--- START ---

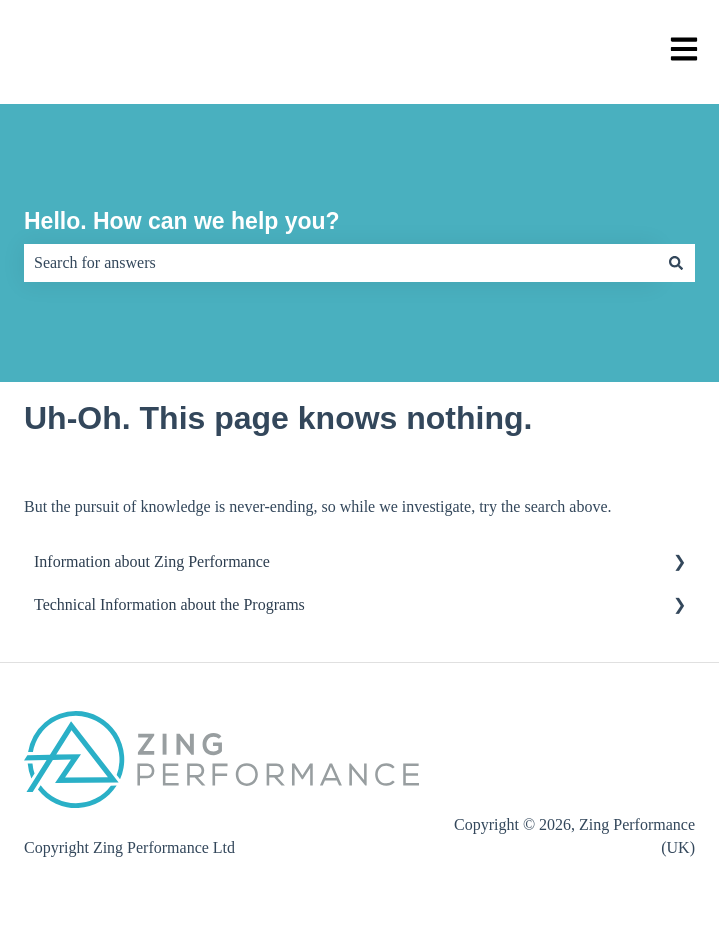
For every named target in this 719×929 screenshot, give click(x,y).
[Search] (676, 263)
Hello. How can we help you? (182, 221)
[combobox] (340, 263)
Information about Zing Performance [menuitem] (152, 561)
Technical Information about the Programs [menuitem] (169, 604)
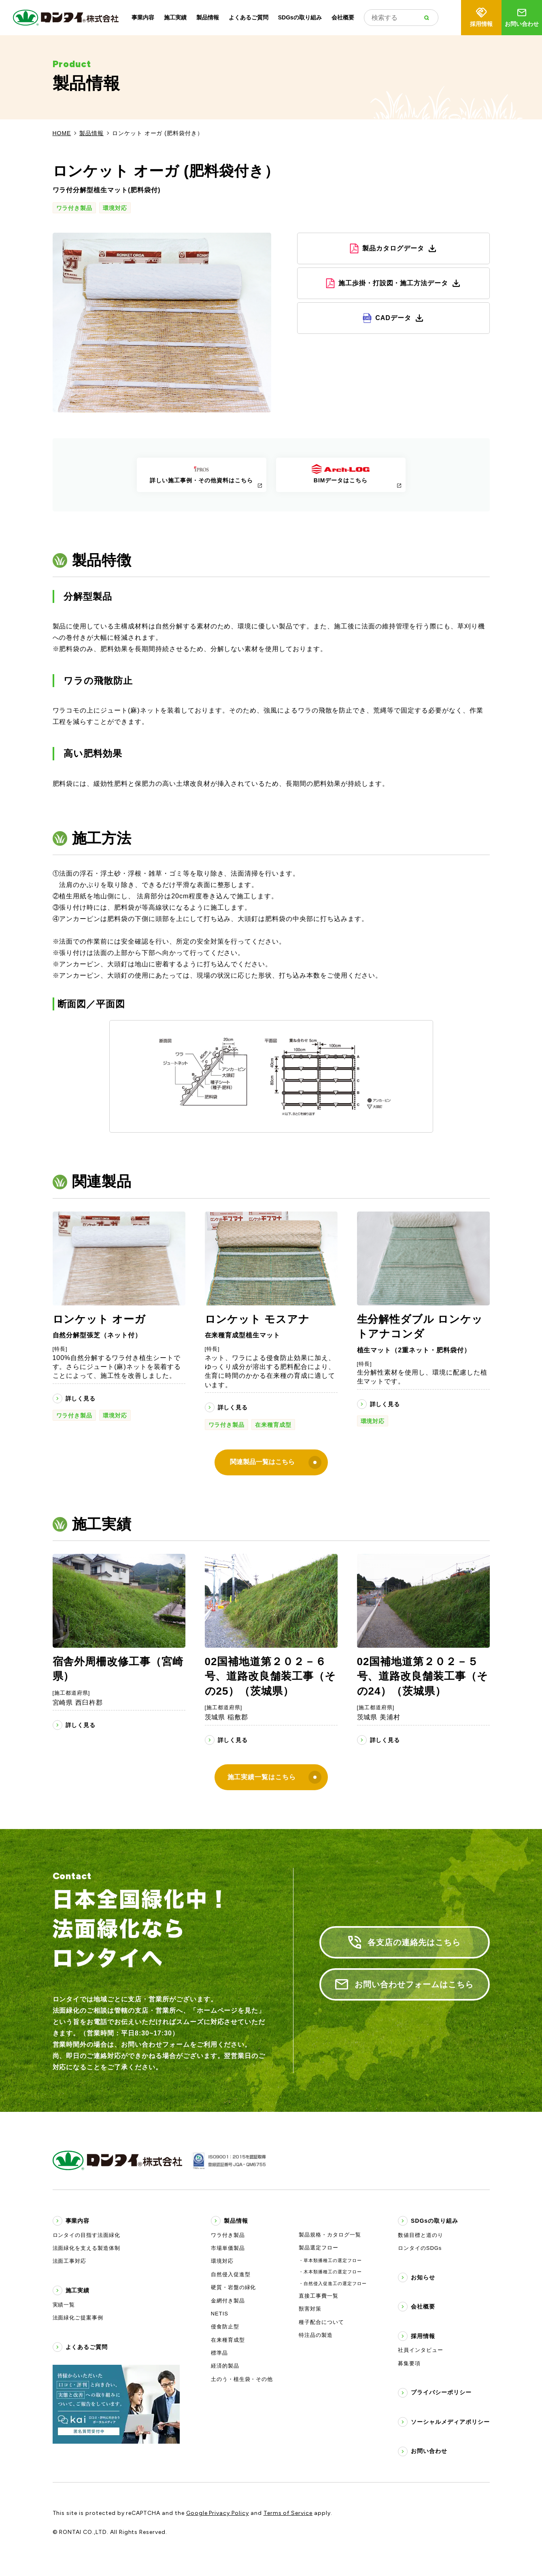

--- END ---

◆ **What the exercise asks**
Render every line of the items above as a numbered list, omitting blank lines and the pictures.

◆ **The answer**
1. For every named target in this 719×929 screenshot, give click(x,y).
2. [Search] (676, 263)
3. Hello. How can we help you? (182, 221)
4. [combobox] (340, 263)
5. Information about Zing Performance [menuitem] (152, 561)
6. Technical Information about the Programs [menuitem] (169, 604)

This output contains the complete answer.